Google Launches Desktop App for Windows Globally, With AI Mode Built Right In
Google has released its desktop app for Windows users worldwide, bringing AI-powered search, screen sharing, Google Lens, and Drive integration into a single keyboard shortcut, without ever opening a browser.

Google app for desktop is now available for Windows users globally, and it is a meaningfully different way to interact with Google Search than anything the company has offered before.
The app, now rolling out worldwide in English, is not simply a browser shortcut or a repackaged version of Chrome. It is a standalone desktop experience designed to sit quietly in the background until you need it, then surface everything – web results, local files, installed apps, and Google Drive documents – through a single interface, triggered by a single keyboard shortcut.
What the App Actually Does
The core premise of the Google desktop app is speed and minimal disruption. Press Alt + Space from anywhere on your Windows desktop, whether you are inside a document, on a video call, or mid-browse, and a search box appears instantly. From there you can query the web, search files on your computer, find installed applications, or pull up Google Drive content, all without switching windows or opening a browser tab.
That keyboard shortcut behaviour will feel immediately familiar to anyone who has used Spotlight on macOS or PowerToys Run on Windows. Google is positioning its app as a direct play in that space, a universal launcher with the full power of Google Search and AI behind it.
AI Mode Is the Centrepiece
The headline feature is AI Mode, which is built directly into the app rather than being a separate tool or tab. Users can ask open-ended questions and receive AI-powered responses with links to relevant web sources, similar to the AI Overviews experience in Google Search, but accessible from the desktop without loading a browser at all.

#### AIM A:
Answer these questions about the article on Google's desktop app:
(i) Which keyboard shortcut brings up the search box?
(ii) In what language is the app rolling out worldwide?
(iii) What macOS tool is the shortcut behavior compared to?
The article and the listing after it come from separate sources.

#### TASK MATERIAL:

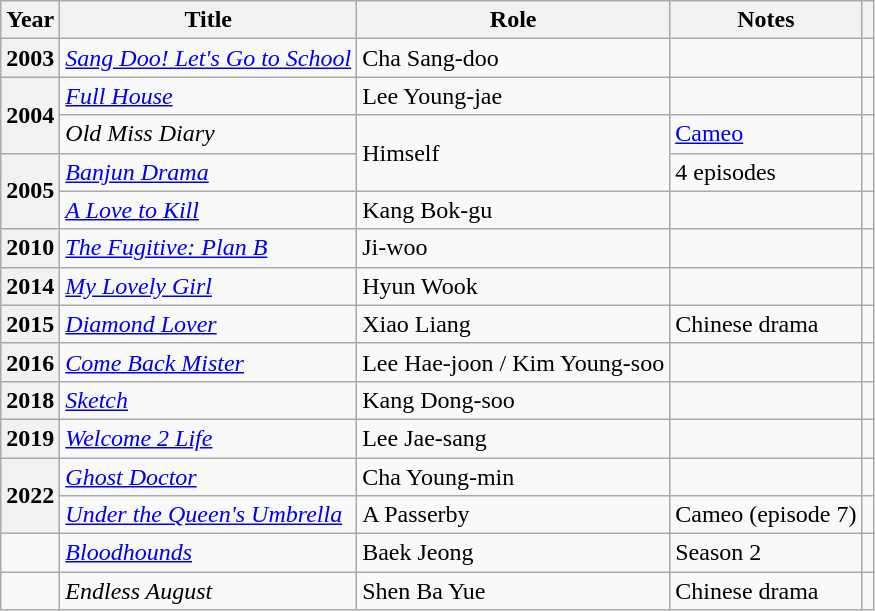
Lee Young-jae (514, 96)
Kang Bok-gu (514, 210)
Cameo (episode 7) (766, 515)
Banjun Drama (208, 172)
Sketch (208, 400)
Kang Dong-soo (514, 400)
Welcome 2 Life (208, 438)
2016 (30, 362)
Under the Queen's Umbrella (208, 515)
Endless August (208, 591)
Season 2 (766, 553)
Year (30, 20)
Cameo (766, 134)
Cha Sang-doo (514, 58)
Role (514, 20)
Baek Jeong (514, 553)
2003 (30, 58)
Come Back Mister (208, 362)
2010 (30, 248)
Sang Doo! Let's Go to School (208, 58)
A Love to Kill (208, 210)
Himself (514, 153)
2019 (30, 438)
2014 (30, 286)
2015 (30, 324)
2022 (30, 496)
Hyun Wook (514, 286)
Lee Hae-joon / Kim Young-soo (514, 362)
2004 (30, 115)
2005 (30, 191)
Xiao Liang (514, 324)
Shen Ba Yue (514, 591)
Ghost Doctor (208, 477)
Full House (208, 96)
Title (208, 20)
Diamond Lover (208, 324)
The Fugitive: Plan B (208, 248)
Ji-woo (514, 248)
My Lovely Girl (208, 286)
4 episodes (766, 172)
Cha Young-min (514, 477)
Old Miss Diary (208, 134)
2018 (30, 400)
Bloodhounds (208, 553)
A Passerby (514, 515)
Lee Jae-sang (514, 438)
Notes (766, 20)
Locate the cell with the specified text and output its (x, y) center coordinate. 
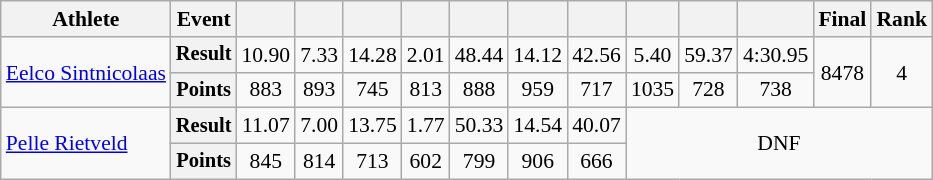
14.12 (538, 55)
40.07 (596, 126)
DNF (779, 144)
666 (596, 162)
713 (372, 162)
50.33 (480, 126)
13.75 (372, 126)
Eelco Sintnicolaas (86, 72)
10.90 (266, 55)
893 (319, 90)
717 (596, 90)
4:30.95 (776, 55)
7.33 (319, 55)
1035 (652, 90)
602 (426, 162)
738 (776, 90)
888 (480, 90)
7.00 (319, 126)
Rank (902, 19)
Athlete (86, 19)
42.56 (596, 55)
799 (480, 162)
1.77 (426, 126)
Pelle Rietveld (86, 144)
906 (538, 162)
4 (902, 72)
11.07 (266, 126)
745 (372, 90)
48.44 (480, 55)
59.37 (708, 55)
814 (319, 162)
14.28 (372, 55)
883 (266, 90)
8478 (842, 72)
14.54 (538, 126)
Event (204, 19)
845 (266, 162)
728 (708, 90)
Final (842, 19)
813 (426, 90)
5.40 (652, 55)
959 (538, 90)
2.01 (426, 55)
Output the (x, y) coordinate of the center of the cell containing the given text.  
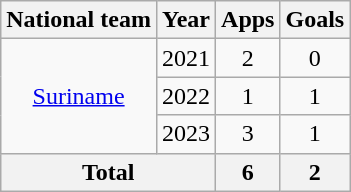
National team (79, 20)
Total (108, 172)
2021 (186, 58)
Suriname (79, 96)
6 (248, 172)
3 (248, 134)
2022 (186, 96)
0 (315, 58)
Goals (315, 20)
Apps (248, 20)
2023 (186, 134)
Year (186, 20)
Find where the given text appears and provide that cell's center as (x, y) coordinate. 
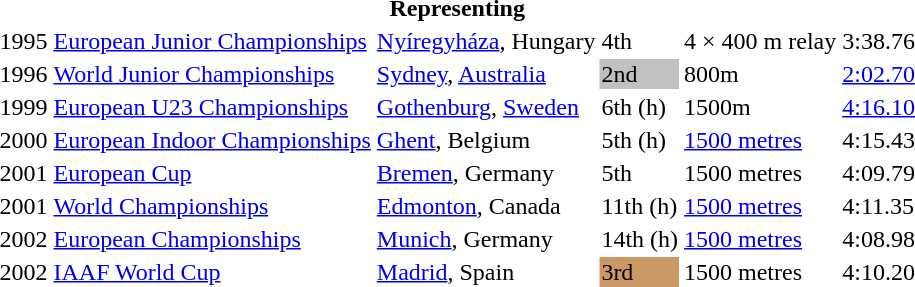
European U23 Championships (212, 107)
4th (640, 41)
European Indoor Championships (212, 140)
4 × 400 m relay (760, 41)
Munich, Germany (486, 239)
1500m (760, 107)
5th (640, 173)
3rd (640, 272)
2nd (640, 74)
11th (h) (640, 206)
6th (h) (640, 107)
European Junior Championships (212, 41)
World Championships (212, 206)
Sydney, Australia (486, 74)
5th (h) (640, 140)
European Championships (212, 239)
IAAF World Cup (212, 272)
European Cup (212, 173)
800m (760, 74)
World Junior Championships (212, 74)
Ghent, Belgium (486, 140)
Bremen, Germany (486, 173)
Gothenburg, Sweden (486, 107)
Madrid, Spain (486, 272)
Nyíregyháza, Hungary (486, 41)
14th (h) (640, 239)
Edmonton, Canada (486, 206)
Output the [X, Y] coordinate of the center of the cell containing the given text.  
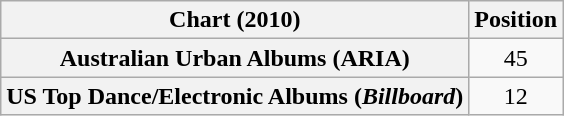
Chart (2010) [235, 20]
Australian Urban Albums (ARIA) [235, 58]
12 [516, 96]
45 [516, 58]
Position [516, 20]
US Top Dance/Electronic Albums (Billboard) [235, 96]
Detect which cell encompasses the target text, then output its [X, Y] center coordinate. 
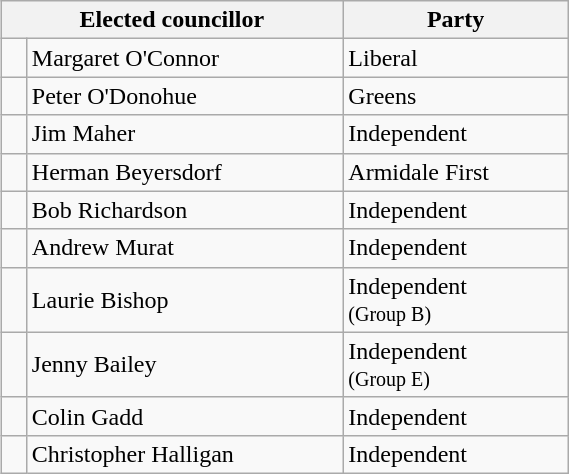
Jenny Bailey [184, 364]
Colin Gadd [184, 416]
Elected councillor [172, 20]
Independent (Group E) [456, 364]
Jim Maher [184, 134]
Andrew Murat [184, 248]
Bob Richardson [184, 210]
Christopher Halligan [184, 454]
Greens [456, 96]
Margaret O'Connor [184, 58]
Party [456, 20]
Laurie Bishop [184, 300]
Independent (Group B) [456, 300]
Herman Beyersdorf [184, 172]
Peter O'Donohue [184, 96]
Armidale First [456, 172]
Liberal [456, 58]
From the cell containing the given text, extract its center point as (X, Y) coordinate. 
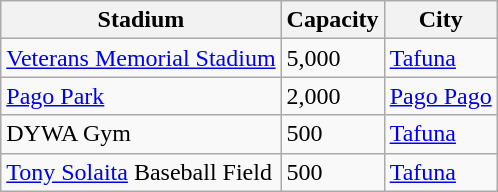
Pago Pago (440, 96)
Capacity (332, 20)
Pago Park (141, 96)
City (440, 20)
Veterans Memorial Stadium (141, 58)
DYWA Gym (141, 134)
5,000 (332, 58)
Tony Solaita Baseball Field (141, 172)
2,000 (332, 96)
Stadium (141, 20)
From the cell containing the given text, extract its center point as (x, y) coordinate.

#### AIM B:
From the listing, copy out the lines starting with the line containing "Pago Pago (440, 96)" and going on through the last line of the listing.

#### TASK RESPONSE A:
(i) Alt + Space
(ii) English
(iii) Spotlight

#### TASK RESPONSE B:
Pago Pago (440, 96)
Capacity (332, 20)
Pago Park (141, 96)
City (440, 20)
Veterans Memorial Stadium (141, 58)
DYWA Gym (141, 134)
5,000 (332, 58)
Tony Solaita Baseball Field (141, 172)
2,000 (332, 96)
Stadium (141, 20)
From the cell containing the given text, extract its center point as (x, y) coordinate.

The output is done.